Car une chose est de voir tomber un colosse aux pieds d'argile, une autre d'aider à construire une démocratie représentative, le meilleur rempart à tous les excès. Et c'est aujourd'hui notre tâche, avec l'idée de créer à vingt ans une zone plus prospère et surtout plus stable. La plus prospère et la plus stable du monde. On sait que la Méditerranée sépare aujourd'hui des potentiels économiques et démographiques énormes. Dans "Mare nostrum" Nord, Espagne, France, Italie et Grèce comptent pour 180 millions de personnes aujourd'hui, plus de 160 dans vingt ans.
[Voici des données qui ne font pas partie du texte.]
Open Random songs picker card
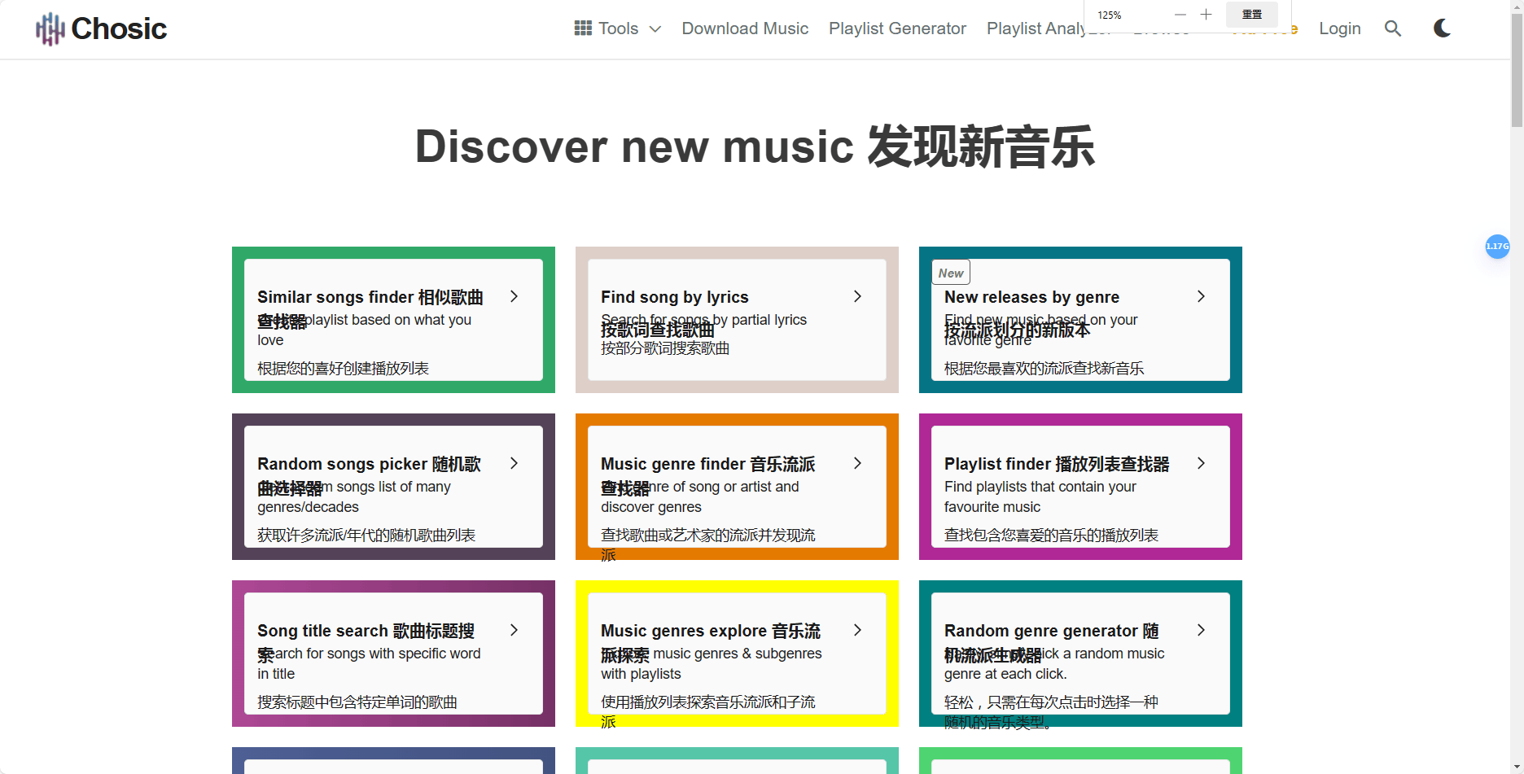pyautogui.click(x=393, y=486)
En face, les chiffres sont respectivement 220 et 280 millions. Le Sud va être deux fois plus peuplé que le Nord. Et ce Sud représente 2% du PIB mondial, contre 10% pour le Nord. Nous allons vers des écarts de population de 1 à 2 entre ce côté-ci de la mer et l'autre, de richesse de 1 à 10, de richesse par tête de 1 à 20.

Cet écart devient ingérable, avec plus de vieux riches ici et plus de jeunes pauvres en face, sans les dirigeants qui empêchaient tout mouvement entre les deux côtes. On craignait ici des flottilles de boat people, des vagues de révolutions religieuses ou encore des instabilités qui feraient monter le prix du pétrole et nous précipiteraient dans une nouvelle crise, mais on ne faisait rien. Aujourd'hui c'est fini : le double équilibre de l'inaction ici, de la terreur là-bas, est rompu. Il nous faut bouger. Bouger d'autant plus que nul ne sait ce qui va se passer de l'autre côté de la Méditerranée. Mais bouger surtout car s'offre à nous une immense solution commune, celle de liens plus forts et étroits des deux côtés de notre mer, pour sortir ensemble de la crise et relever nos défis stratégiques communs.

Un rêve ? Mais il y a cinquante ans, quand les pères de l'Europe proposaient de faire relever les décombres par ceux qui s'étaient battus étaient-ils fous ? On voit l'immense résultat, évidemment à renforcer et compléter. Et si, aujourd'hui, ce renforcement passait par l'autre rive ? Est-ce une folie que de faire coopérer des peuples qui se connaissent et qui sont complémentaires, mais qui peuvent s'opposer demain, si rien ne change ?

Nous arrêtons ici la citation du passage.